Powell’s in Portland, Oregon, one of the country’s largest independent bookstores, is taking a similar approach. “Powell’s inventory consists of millions of titles, and since our founding in 1971 it has been our position that we do not censor the titles we offer, but rather let our customers make the choice about what they read,” says Powell’s director of marketing Kim Sutton. “As a result, our inventory includes many titles by authors whose behavior and views with which we disagree. While we don’t have any plans to remove Batali’s books from our inventory, we do not have any plans to promote his works, either.”
Many diners are now avoiding Batali’s restaurants, where so much of his alleged misconduct transpired. Batali’s flagging book sales in 2018 suggest readers might be doing the same.
But for some, drawing that line for cookbooks and recipes we’ve brought into our homes and cooked for our loved ones — where Batali’s name and face was on the cover but he wasn’t physically there — isn’t as easy. Recipes generally don’t stand up in court as intellectual property, allowing, for some, a little bit of ethical wiggle room. And unlike with restaurants or licensing deals, it’s likely that Batali does not financially benefit from a new sale of a book. As a celebrity author, Batali was likely paid a large advance up front; only after a book has sold an agreed amount of copies will the author earn additional royalties. Regardless, most of Batali’s books are at least 10 years old at this point, so any potential royalties have dried up.
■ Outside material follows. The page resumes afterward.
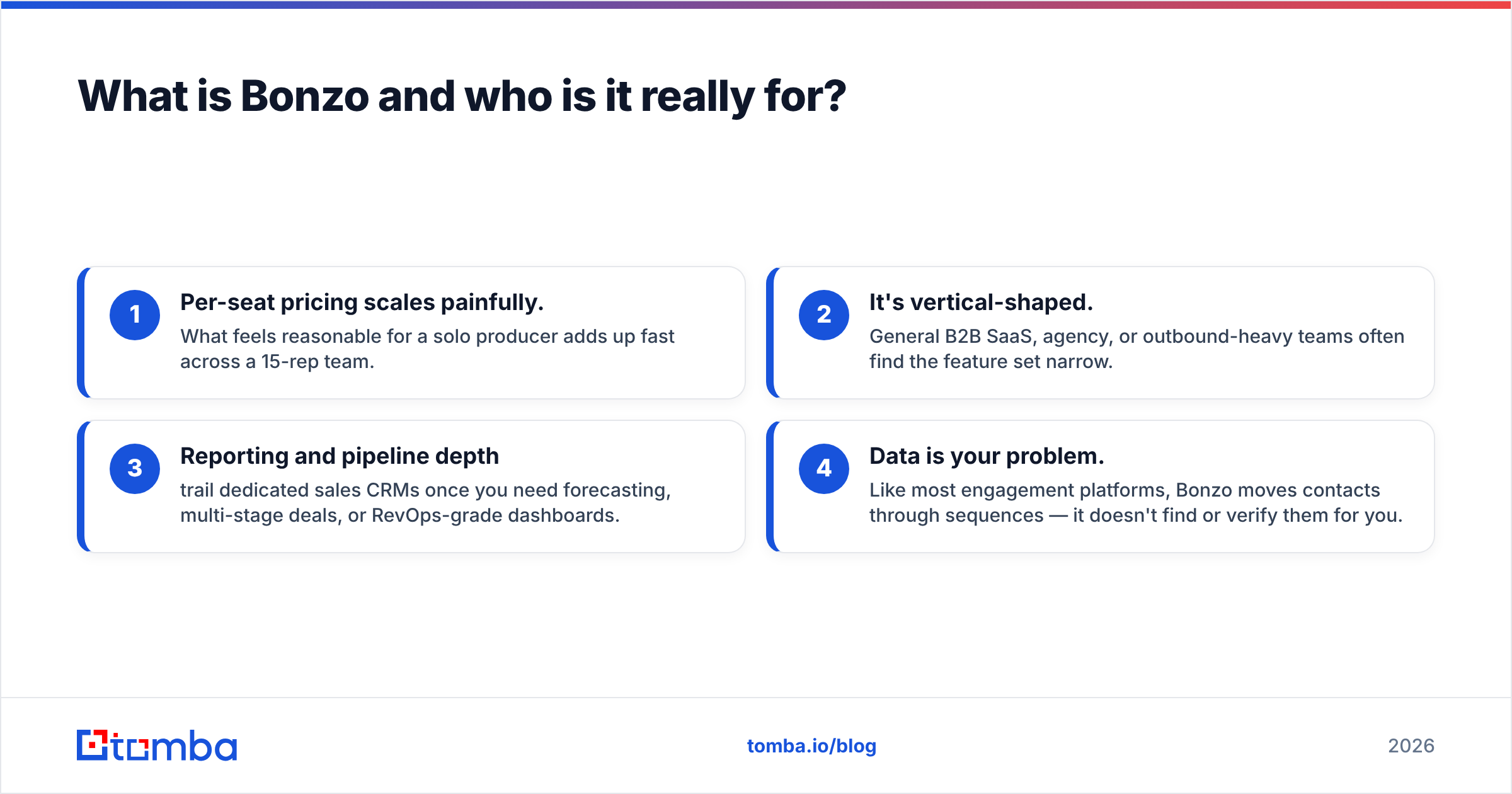1512x794 pixels.
Task: Click the main title 'What is Bonzo' heading
Action: [462, 96]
I don’t happen to own any of Mario Batali’s cookbooks, but if I did, I would have thrown them out by now. Like Roberts, I wouldn’t be able to stand to see Batali’s face on my shelf, as it’s a reminder of not only what he’s been accused of, but of all of the men who have ever taken advantage of women in the world of food. When there are hundreds of thousands of other recipes for eggplant caponata, Roman carbonara, gnocchi, pesto, and puttanesca, why not veer away from the ones that leave a bad taste in our mouths? It’s time, now, to move on and leave Batali and his library in the past where it belongs.